WHAT IS BEING ASKED =
An exact copy of all the records is the expected answer.

(Collected data entries)
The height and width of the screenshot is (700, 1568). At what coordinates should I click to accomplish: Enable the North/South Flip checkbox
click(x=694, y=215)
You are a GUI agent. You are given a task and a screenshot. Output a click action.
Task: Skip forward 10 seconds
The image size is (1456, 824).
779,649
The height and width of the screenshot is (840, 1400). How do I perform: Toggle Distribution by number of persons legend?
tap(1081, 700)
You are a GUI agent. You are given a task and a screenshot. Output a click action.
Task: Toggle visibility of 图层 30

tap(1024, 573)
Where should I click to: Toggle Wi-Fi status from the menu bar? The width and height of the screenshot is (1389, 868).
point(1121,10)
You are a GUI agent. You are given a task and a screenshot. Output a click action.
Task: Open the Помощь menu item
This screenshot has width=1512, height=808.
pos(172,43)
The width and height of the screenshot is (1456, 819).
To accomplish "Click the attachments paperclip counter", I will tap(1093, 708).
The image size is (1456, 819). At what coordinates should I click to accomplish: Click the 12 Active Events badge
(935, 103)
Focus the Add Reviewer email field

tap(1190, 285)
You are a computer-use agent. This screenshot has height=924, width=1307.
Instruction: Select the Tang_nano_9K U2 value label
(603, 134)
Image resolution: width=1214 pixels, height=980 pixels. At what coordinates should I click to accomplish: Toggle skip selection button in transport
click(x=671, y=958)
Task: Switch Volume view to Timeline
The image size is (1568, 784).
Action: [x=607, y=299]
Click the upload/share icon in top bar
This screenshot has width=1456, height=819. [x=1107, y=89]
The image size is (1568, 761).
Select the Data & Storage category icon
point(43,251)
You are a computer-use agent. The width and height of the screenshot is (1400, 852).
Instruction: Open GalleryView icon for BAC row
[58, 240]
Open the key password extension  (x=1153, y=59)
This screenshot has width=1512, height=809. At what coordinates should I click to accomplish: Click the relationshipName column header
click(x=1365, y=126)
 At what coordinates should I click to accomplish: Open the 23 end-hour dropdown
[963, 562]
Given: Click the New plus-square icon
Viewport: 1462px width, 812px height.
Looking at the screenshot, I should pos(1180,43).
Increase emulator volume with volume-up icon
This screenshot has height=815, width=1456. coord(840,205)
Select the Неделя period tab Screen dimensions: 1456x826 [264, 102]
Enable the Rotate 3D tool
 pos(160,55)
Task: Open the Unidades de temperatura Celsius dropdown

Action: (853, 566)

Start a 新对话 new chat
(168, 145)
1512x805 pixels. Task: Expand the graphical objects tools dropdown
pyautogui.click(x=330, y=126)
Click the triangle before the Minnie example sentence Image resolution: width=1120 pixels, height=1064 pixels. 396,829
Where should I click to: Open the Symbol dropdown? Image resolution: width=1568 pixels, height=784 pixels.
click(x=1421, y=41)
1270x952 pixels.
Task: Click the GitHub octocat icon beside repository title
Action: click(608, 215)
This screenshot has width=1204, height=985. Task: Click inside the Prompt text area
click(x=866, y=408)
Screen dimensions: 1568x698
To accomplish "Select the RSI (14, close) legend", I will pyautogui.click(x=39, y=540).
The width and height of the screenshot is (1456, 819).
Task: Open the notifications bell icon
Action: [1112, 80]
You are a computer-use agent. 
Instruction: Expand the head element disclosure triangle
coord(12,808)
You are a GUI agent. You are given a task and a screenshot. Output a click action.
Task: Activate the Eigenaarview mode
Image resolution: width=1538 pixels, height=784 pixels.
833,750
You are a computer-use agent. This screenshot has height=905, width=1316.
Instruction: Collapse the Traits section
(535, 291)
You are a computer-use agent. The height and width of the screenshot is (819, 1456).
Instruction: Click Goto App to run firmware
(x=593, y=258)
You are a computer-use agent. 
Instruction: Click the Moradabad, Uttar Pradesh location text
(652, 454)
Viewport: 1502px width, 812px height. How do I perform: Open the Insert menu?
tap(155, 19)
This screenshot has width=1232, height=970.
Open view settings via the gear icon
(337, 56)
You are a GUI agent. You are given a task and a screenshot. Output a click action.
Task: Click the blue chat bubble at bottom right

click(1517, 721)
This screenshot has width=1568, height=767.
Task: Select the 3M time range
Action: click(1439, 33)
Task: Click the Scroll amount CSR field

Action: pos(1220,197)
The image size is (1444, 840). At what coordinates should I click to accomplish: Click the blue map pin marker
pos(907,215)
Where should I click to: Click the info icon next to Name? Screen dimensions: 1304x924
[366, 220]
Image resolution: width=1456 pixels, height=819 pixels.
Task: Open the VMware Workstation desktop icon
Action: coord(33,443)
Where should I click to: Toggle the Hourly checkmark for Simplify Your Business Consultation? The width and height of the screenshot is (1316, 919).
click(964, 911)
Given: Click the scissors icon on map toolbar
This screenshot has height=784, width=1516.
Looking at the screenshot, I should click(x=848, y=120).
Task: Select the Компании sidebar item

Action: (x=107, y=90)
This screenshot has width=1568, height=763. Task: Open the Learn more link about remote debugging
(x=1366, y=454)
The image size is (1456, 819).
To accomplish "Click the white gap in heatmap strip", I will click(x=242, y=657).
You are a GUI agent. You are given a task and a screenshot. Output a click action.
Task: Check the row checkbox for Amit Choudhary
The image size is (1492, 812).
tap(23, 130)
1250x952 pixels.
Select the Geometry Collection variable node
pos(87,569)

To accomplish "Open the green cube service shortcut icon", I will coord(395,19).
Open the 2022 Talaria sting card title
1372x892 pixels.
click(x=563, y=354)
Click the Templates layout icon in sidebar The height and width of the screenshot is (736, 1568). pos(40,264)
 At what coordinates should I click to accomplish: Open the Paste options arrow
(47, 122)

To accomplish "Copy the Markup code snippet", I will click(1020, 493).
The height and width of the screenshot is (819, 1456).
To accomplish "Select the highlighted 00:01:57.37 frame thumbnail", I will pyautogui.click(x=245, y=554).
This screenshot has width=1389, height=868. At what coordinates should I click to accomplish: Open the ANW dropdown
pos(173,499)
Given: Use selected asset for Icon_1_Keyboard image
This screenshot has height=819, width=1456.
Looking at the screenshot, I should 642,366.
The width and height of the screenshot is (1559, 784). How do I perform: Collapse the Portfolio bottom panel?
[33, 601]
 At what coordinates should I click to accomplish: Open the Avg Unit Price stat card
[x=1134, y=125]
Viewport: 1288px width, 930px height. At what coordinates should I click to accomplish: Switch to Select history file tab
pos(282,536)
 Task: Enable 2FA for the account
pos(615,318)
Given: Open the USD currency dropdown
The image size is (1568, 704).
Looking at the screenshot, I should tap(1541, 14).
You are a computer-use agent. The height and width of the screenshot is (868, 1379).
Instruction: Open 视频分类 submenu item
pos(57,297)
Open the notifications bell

ANSWER FOR THIS EXERCISE =
The height and width of the screenshot is (700, 1568). At what coordinates should I click to accomplish: Enable the North/South Flip checkbox
click(x=694, y=215)
You are a GUI agent. You are given a task and a screenshot. Output a click action.
Task: Skip forward 10 seconds
The image size is (1456, 824).
779,649
The height and width of the screenshot is (840, 1400). How do I perform: Toggle Distribution by number of persons legend?
tap(1081, 700)
You are a GUI agent. You are given a task and a screenshot. Output a click action.
Task: Toggle visibility of 图层 30

tap(1024, 573)
Where should I click to: Toggle Wi-Fi status from the menu bar? The width and height of the screenshot is (1389, 868).
point(1121,10)
You are a GUI agent. You are given a task and a screenshot. Output a click action.
Task: Open the Помощь menu item
This screenshot has width=1512, height=808.
pos(172,43)
The width and height of the screenshot is (1456, 819).
To accomplish "Click the attachments paperclip counter", I will tap(1093, 708).
The image size is (1456, 819). At what coordinates should I click to accomplish: Click the 12 Active Events badge
(935, 103)
Focus the Add Reviewer email field

tap(1190, 285)
You are a computer-use agent. This screenshot has height=924, width=1307.
Instruction: Select the Tang_nano_9K U2 value label
(603, 134)
Image resolution: width=1214 pixels, height=980 pixels. At what coordinates should I click to accomplish: Toggle skip selection button in transport
click(x=671, y=958)
Task: Switch Volume view to Timeline
The image size is (1568, 784).
Action: [x=607, y=299]
Click the upload/share icon in top bar
This screenshot has width=1456, height=819. [x=1107, y=89]
The image size is (1568, 761).
Select the Data & Storage category icon
point(43,251)
You are a computer-use agent. The width and height of the screenshot is (1400, 852).
Instruction: Open GalleryView icon for BAC row
[58, 240]
Open the key password extension  (x=1153, y=59)
This screenshot has width=1512, height=809. At what coordinates should I click to accomplish: Click the relationshipName column header
click(x=1365, y=126)
 At what coordinates should I click to accomplish: Open the 23 end-hour dropdown
[963, 562]
Given: Click the New plus-square icon
Viewport: 1462px width, 812px height.
Looking at the screenshot, I should pos(1180,43).
Increase emulator volume with volume-up icon
This screenshot has height=815, width=1456. coord(840,205)
Select the Неделя period tab Screen dimensions: 1456x826 [264, 102]
Enable the Rotate 3D tool
 pos(160,55)
Task: Open the Unidades de temperatura Celsius dropdown

Action: (853, 566)

Start a 新对话 new chat
(168, 145)
1512x805 pixels. Task: Expand the graphical objects tools dropdown
pyautogui.click(x=330, y=126)
Click the triangle before the Minnie example sentence Image resolution: width=1120 pixels, height=1064 pixels. 396,829
Where should I click to: Open the Symbol dropdown? Image resolution: width=1568 pixels, height=784 pixels.
click(x=1421, y=41)
1270x952 pixels.
Task: Click the GitHub octocat icon beside repository title
Action: click(608, 215)
This screenshot has width=1204, height=985. Task: Click inside the Prompt text area
click(x=866, y=408)
Screen dimensions: 1568x698
To accomplish "Select the RSI (14, close) legend", I will pyautogui.click(x=39, y=540).
The width and height of the screenshot is (1456, 819).
Task: Open the notifications bell icon
Action: [1112, 80]
You are a computer-use agent. 
Instruction: Expand the head element disclosure triangle
coord(12,808)
You are a GUI agent. You are given a task and a screenshot. Output a click action.
Task: Activate the Eigenaarview mode
Image resolution: width=1538 pixels, height=784 pixels.
833,750
You are a computer-use agent. This screenshot has height=905, width=1316.
Instruction: Collapse the Traits section
(535, 291)
You are a computer-use agent. The height and width of the screenshot is (819, 1456).
Instruction: Click Goto App to run firmware
(x=593, y=258)
You are a computer-use agent. 
Instruction: Click the Moradabad, Uttar Pradesh location text
(652, 454)
Viewport: 1502px width, 812px height. How do I perform: Open the Insert menu?
tap(155, 19)
This screenshot has width=1232, height=970.
Open view settings via the gear icon
(337, 56)
You are a GUI agent. You are given a task and a screenshot. Output a click action.
Task: Click the blue chat bubble at bottom right

click(1517, 721)
This screenshot has width=1568, height=767.
Task: Select the 3M time range
Action: click(1439, 33)
Task: Click the Scroll amount CSR field

Action: pos(1220,197)
The image size is (1444, 840). At what coordinates should I click to accomplish: Click the blue map pin marker
pos(907,215)
Where should I click to: Click the info icon next to Name? Screen dimensions: 1304x924
[366, 220]
Image resolution: width=1456 pixels, height=819 pixels.
Task: Open the VMware Workstation desktop icon
Action: coord(33,443)
Where should I click to: Toggle the Hourly checkmark for Simplify Your Business Consultation? The width and height of the screenshot is (1316, 919).
click(964, 911)
Given: Click the scissors icon on map toolbar
This screenshot has height=784, width=1516.
Looking at the screenshot, I should click(x=848, y=120).
Task: Select the Компании sidebar item

Action: (x=107, y=90)
This screenshot has width=1568, height=763. Task: Open the Learn more link about remote debugging
(x=1366, y=454)
The image size is (1456, 819).
To accomplish "Click the white gap in heatmap strip", I will click(x=242, y=657).
You are a GUI agent. You are given a task and a screenshot. Output a click action.
Task: Check the row checkbox for Amit Choudhary
The image size is (1492, 812).
tap(23, 130)
1250x952 pixels.
Select the Geometry Collection variable node
pos(87,569)

To accomplish "Open the green cube service shortcut icon", I will coord(395,19).
Open the 2022 Talaria sting card title
1372x892 pixels.
click(x=563, y=354)
Click the Templates layout icon in sidebar The height and width of the screenshot is (736, 1568). pos(40,264)
 At what coordinates should I click to accomplish: Open the Paste options arrow
(47, 122)

To accomplish "Copy the Markup code snippet", I will click(1020, 493).
The height and width of the screenshot is (819, 1456).
To accomplish "Select the highlighted 00:01:57.37 frame thumbnail", I will pyautogui.click(x=245, y=554).
This screenshot has width=1389, height=868. At what coordinates should I click to accomplish: Open the ANW dropdown
pos(173,499)
Given: Use selected asset for Icon_1_Keyboard image
This screenshot has height=819, width=1456.
Looking at the screenshot, I should 642,366.
The width and height of the screenshot is (1559, 784). How do I perform: Collapse the Portfolio bottom panel?
[33, 601]
 At what coordinates should I click to accomplish: Open the Avg Unit Price stat card
[x=1134, y=125]
Viewport: 1288px width, 930px height. At what coordinates should I click to accomplish: Switch to Select history file tab
pos(282,536)
 Task: Enable 2FA for the account
pos(615,318)
Given: Open the USD currency dropdown
The image size is (1568, 704).
Looking at the screenshot, I should tap(1541, 14).
You are a computer-use agent. The height and width of the screenshot is (868, 1379).
Instruction: Open 视频分类 submenu item
pos(57,297)
Open the notifications bell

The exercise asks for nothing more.